Start Records shown

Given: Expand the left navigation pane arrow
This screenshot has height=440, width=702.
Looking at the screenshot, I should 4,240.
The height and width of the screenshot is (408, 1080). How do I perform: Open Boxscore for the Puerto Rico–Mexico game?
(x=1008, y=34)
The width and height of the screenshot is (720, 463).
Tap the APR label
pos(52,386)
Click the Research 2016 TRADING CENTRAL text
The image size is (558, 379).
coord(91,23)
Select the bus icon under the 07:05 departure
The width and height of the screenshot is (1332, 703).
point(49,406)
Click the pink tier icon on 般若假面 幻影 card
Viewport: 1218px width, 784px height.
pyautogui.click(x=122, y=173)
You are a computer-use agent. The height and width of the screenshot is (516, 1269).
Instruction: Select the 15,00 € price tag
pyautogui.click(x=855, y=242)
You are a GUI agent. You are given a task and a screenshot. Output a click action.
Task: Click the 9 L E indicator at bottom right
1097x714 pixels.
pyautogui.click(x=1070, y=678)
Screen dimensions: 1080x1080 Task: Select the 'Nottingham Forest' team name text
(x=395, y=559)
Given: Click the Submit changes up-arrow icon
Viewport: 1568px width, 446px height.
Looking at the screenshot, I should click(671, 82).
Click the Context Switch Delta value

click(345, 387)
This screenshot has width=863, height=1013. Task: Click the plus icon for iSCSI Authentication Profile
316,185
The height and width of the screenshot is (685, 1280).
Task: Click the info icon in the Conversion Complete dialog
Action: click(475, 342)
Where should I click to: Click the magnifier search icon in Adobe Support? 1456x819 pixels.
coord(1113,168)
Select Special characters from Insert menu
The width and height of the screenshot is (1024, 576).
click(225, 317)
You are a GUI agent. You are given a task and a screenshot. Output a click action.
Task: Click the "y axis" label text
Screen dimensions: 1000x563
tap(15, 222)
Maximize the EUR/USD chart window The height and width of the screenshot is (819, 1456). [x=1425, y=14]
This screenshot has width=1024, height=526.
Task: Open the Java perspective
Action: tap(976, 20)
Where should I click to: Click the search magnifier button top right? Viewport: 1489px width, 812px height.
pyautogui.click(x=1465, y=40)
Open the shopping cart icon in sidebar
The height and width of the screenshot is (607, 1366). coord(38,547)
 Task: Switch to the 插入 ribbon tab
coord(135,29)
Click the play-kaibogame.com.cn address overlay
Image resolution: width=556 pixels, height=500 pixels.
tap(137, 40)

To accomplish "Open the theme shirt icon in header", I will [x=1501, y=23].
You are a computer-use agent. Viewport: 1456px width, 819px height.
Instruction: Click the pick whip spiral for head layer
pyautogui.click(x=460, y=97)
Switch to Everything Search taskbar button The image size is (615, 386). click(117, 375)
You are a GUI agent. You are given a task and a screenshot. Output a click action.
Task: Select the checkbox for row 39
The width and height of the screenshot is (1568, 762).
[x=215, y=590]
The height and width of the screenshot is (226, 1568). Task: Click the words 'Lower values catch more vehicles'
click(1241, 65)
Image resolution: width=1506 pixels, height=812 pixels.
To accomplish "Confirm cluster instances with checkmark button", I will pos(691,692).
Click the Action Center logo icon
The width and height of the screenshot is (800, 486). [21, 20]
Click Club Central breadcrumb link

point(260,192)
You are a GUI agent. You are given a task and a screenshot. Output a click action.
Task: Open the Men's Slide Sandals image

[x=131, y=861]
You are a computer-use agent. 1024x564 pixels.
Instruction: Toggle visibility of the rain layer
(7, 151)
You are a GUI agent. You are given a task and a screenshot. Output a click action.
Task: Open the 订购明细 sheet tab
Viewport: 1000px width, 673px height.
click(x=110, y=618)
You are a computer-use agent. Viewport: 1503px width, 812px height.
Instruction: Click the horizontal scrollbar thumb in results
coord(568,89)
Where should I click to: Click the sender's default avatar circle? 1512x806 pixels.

End Records shown

### Challenge
Give the stretch of the listing from its first line through the line containing "coord(91,23)", inclusive, as a numbered list, leaving out blank lines.

### Task result
1. Given: Expand the left navigation pane arrow
2. This screenshot has height=440, width=702.
3. Looking at the screenshot, I should 4,240.
4. The height and width of the screenshot is (408, 1080). How do I perform: Open Boxscore for the Puerto Rico–Mexico game?
5. (x=1008, y=34)
6. The width and height of the screenshot is (720, 463).
7. Tap the APR label
8. pos(52,386)
9. Click the Research 2016 TRADING CENTRAL text
10. The image size is (558, 379).
11. coord(91,23)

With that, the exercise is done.